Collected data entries

○ ○ ○ ○

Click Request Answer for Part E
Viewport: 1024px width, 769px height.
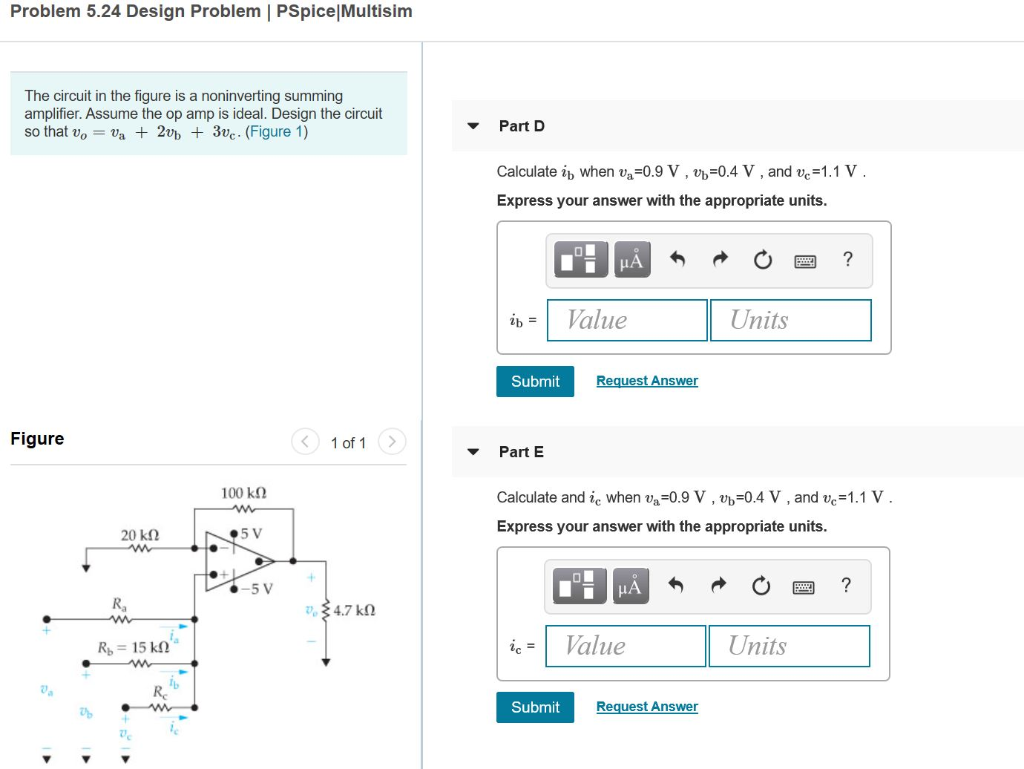pyautogui.click(x=646, y=706)
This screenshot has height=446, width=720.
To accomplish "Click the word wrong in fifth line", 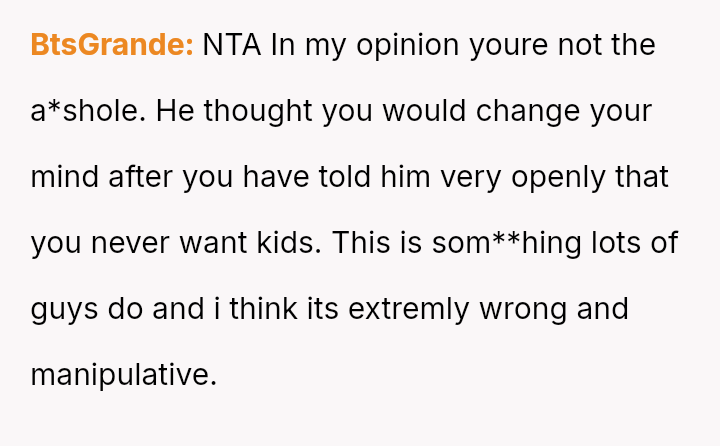I will [x=523, y=310].
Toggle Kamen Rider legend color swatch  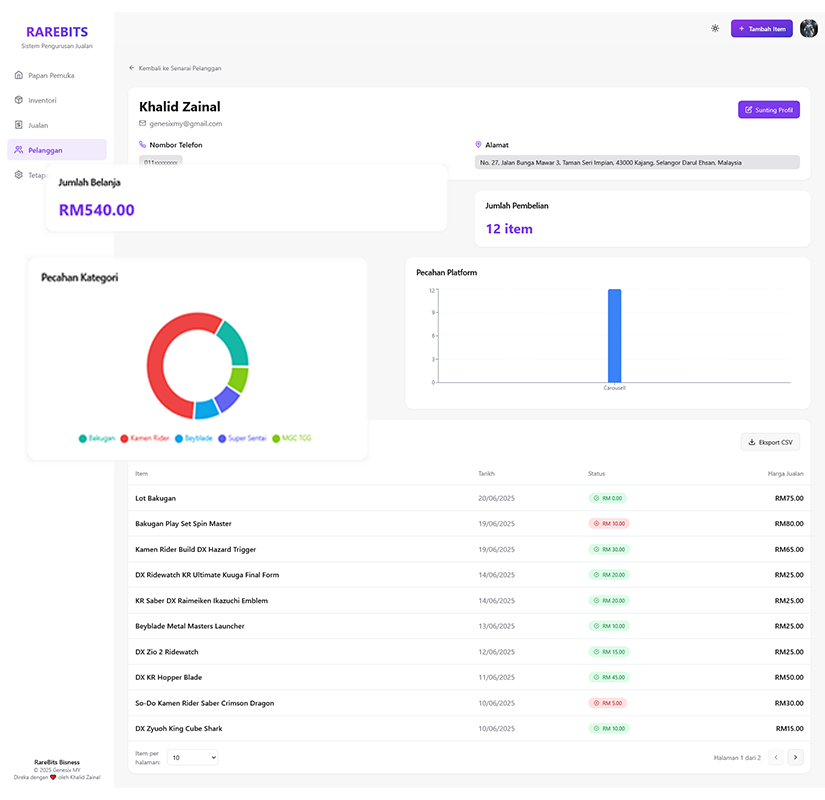(x=125, y=438)
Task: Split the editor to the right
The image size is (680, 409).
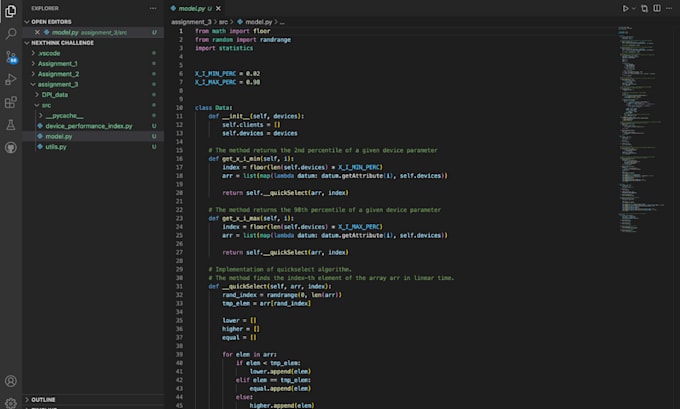Action: [x=657, y=8]
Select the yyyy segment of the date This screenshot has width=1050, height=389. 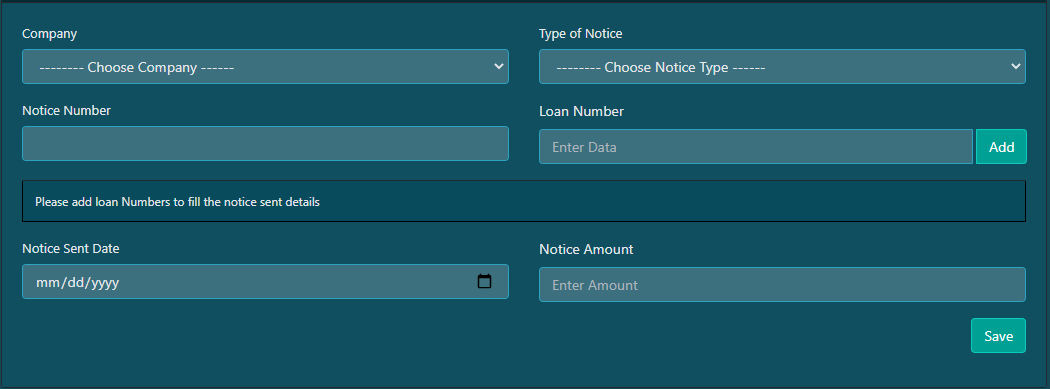(105, 283)
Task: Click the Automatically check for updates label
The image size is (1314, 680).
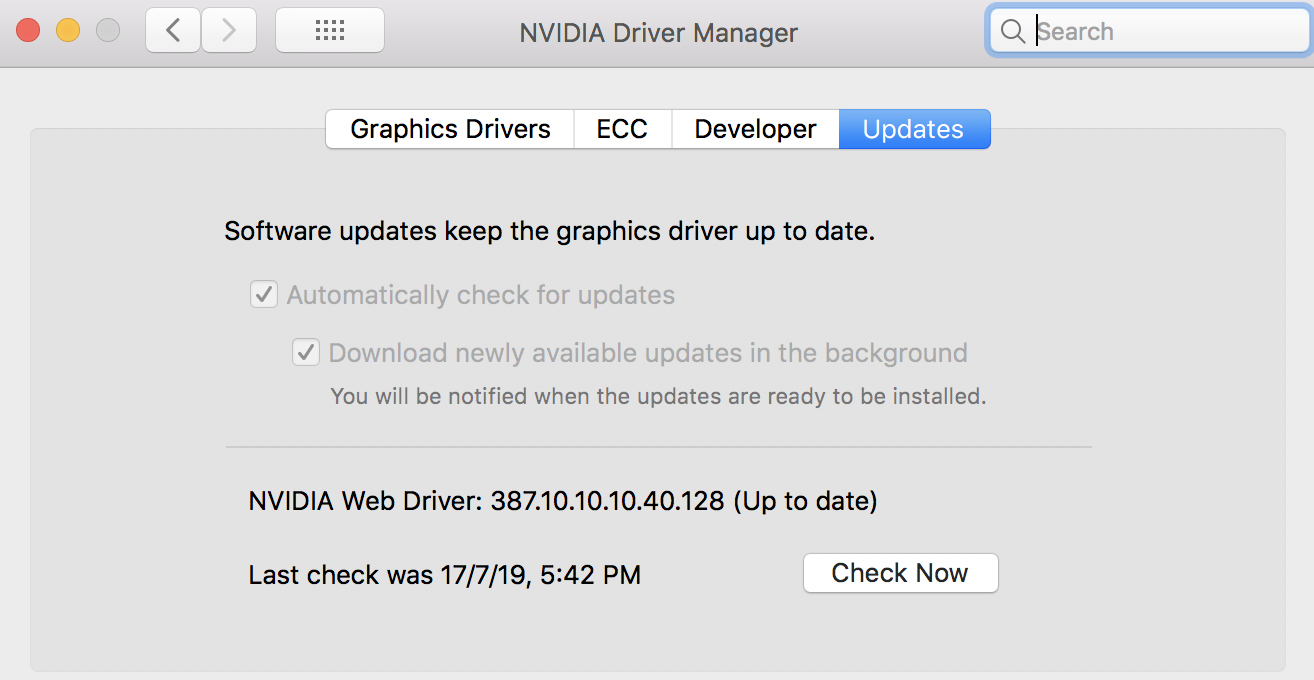Action: pos(481,295)
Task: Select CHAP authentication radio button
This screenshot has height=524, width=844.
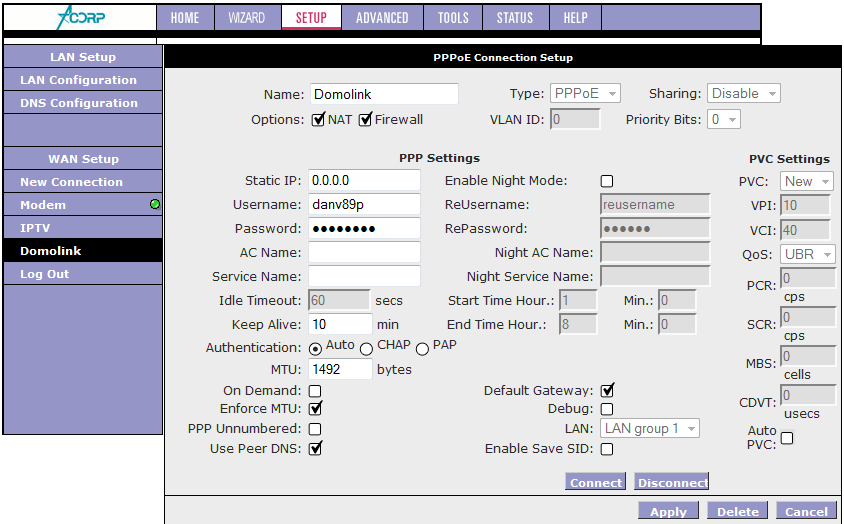Action: coord(366,348)
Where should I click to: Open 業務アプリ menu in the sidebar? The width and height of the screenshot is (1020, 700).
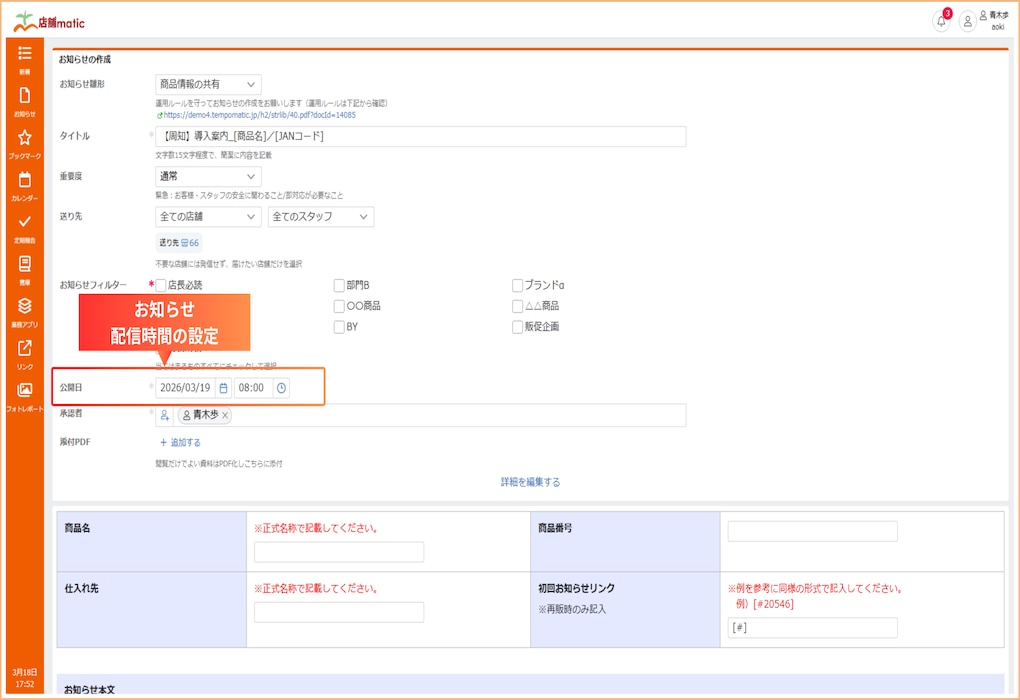pyautogui.click(x=24, y=311)
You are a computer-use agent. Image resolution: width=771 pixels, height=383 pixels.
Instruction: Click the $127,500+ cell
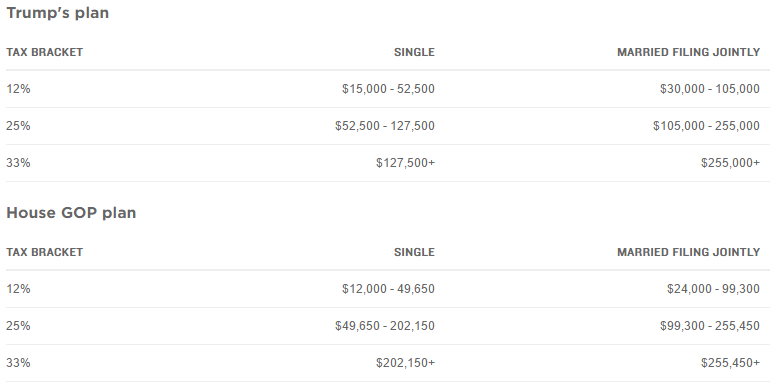[x=406, y=163]
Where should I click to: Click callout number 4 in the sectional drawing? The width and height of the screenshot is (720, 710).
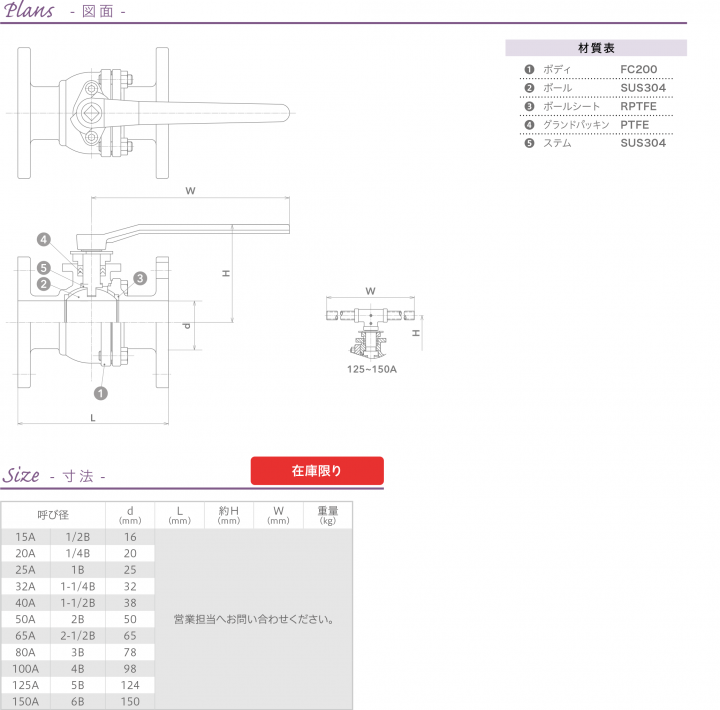[44, 239]

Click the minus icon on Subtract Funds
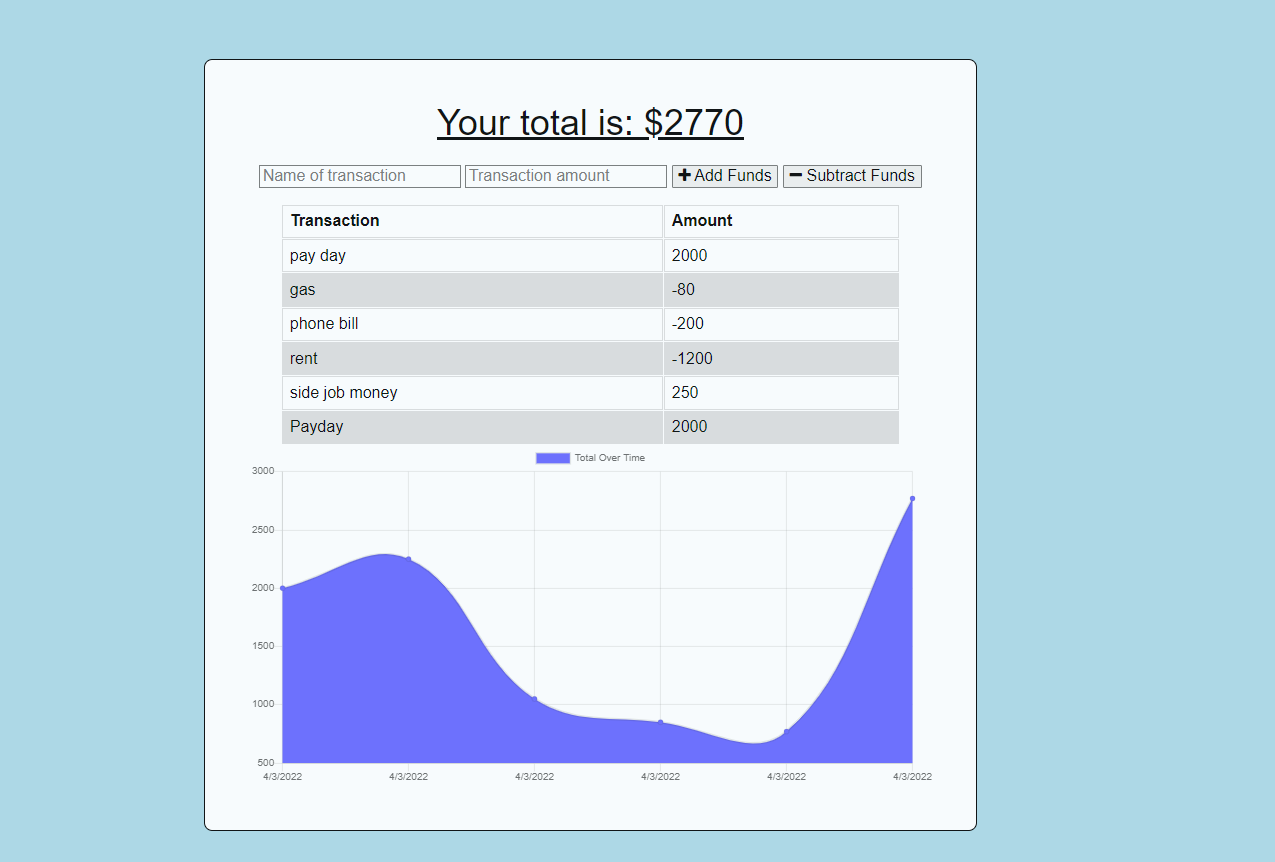click(x=796, y=175)
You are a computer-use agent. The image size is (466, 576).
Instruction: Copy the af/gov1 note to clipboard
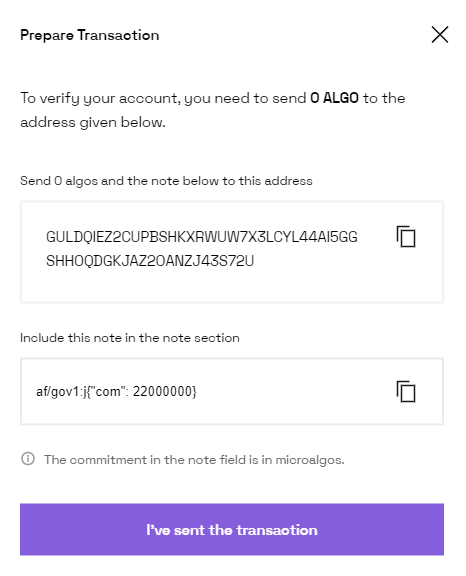pos(406,392)
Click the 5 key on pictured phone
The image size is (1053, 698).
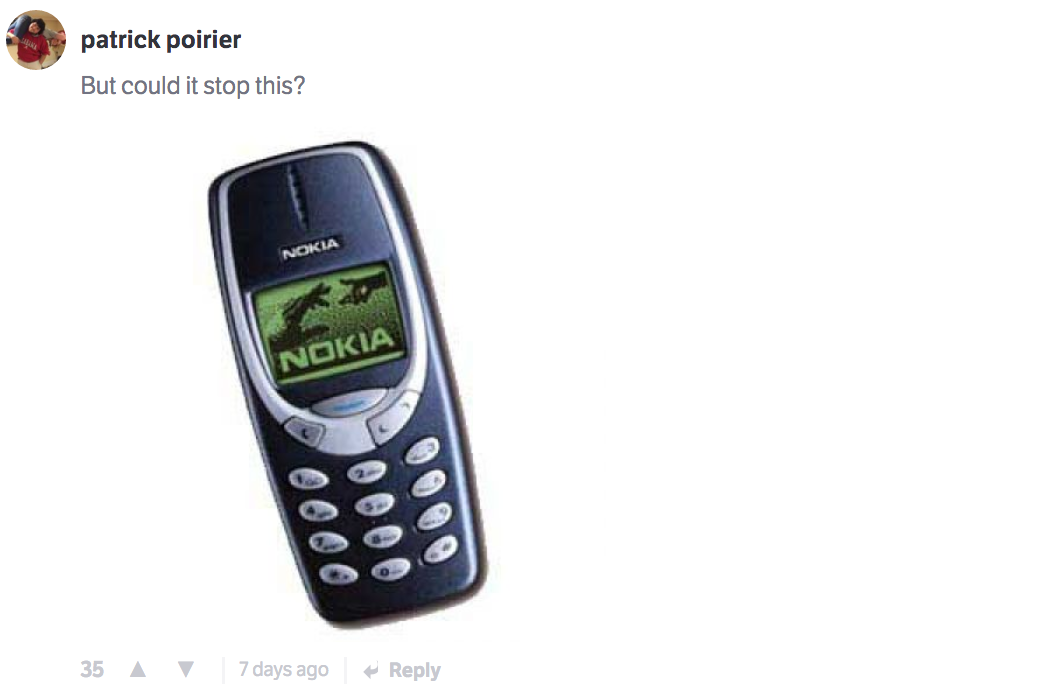click(375, 505)
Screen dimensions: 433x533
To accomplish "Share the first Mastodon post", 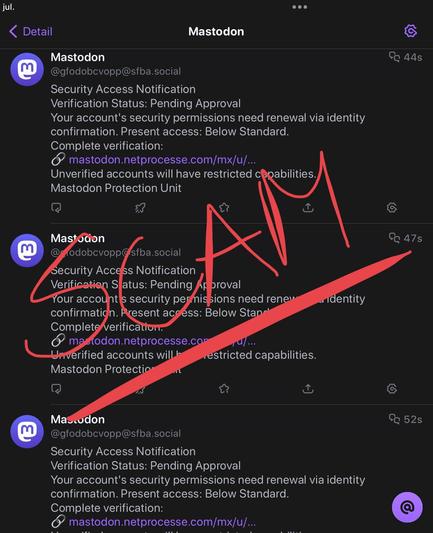I will [x=308, y=207].
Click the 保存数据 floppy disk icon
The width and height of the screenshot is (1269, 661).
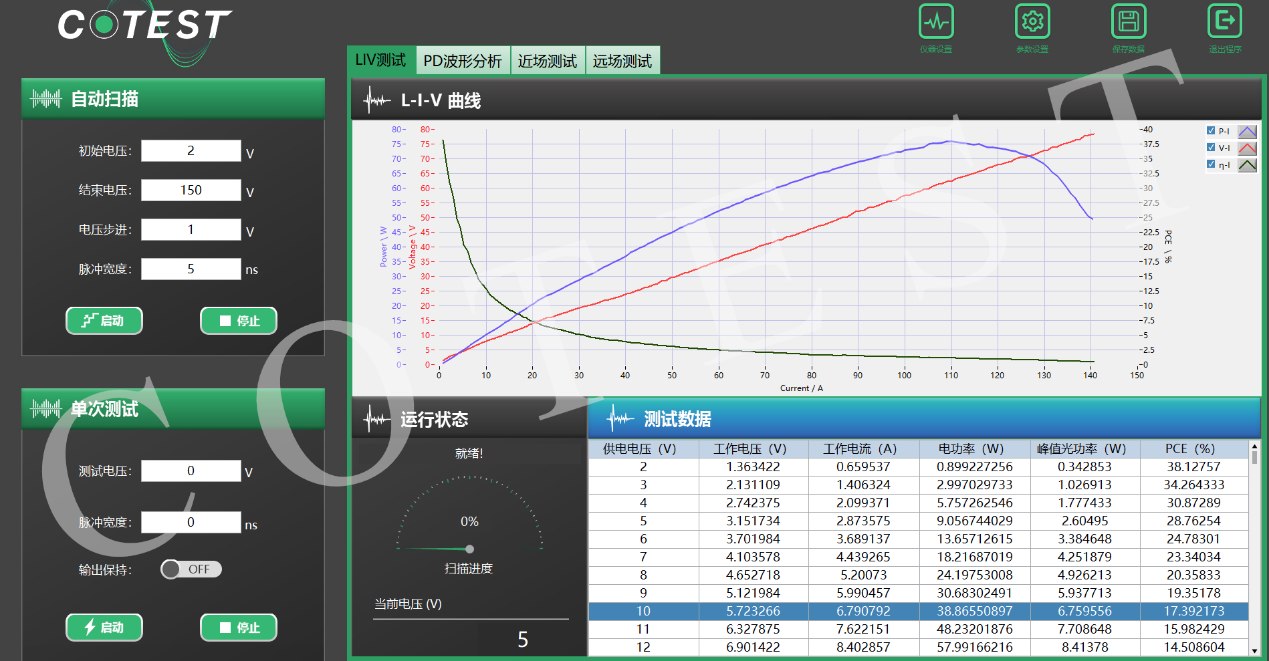coord(1128,22)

○ ○ ○ ○

*WORK TO COMPLETE*. The lines sought are those in the data above that include the string "agent"; copy each one.

*REPLY*.
You are a computer-use agent. Image resolution: width=771 pixels, height=383 pixels.
You are a computer-use agent. The image size is (466, 576).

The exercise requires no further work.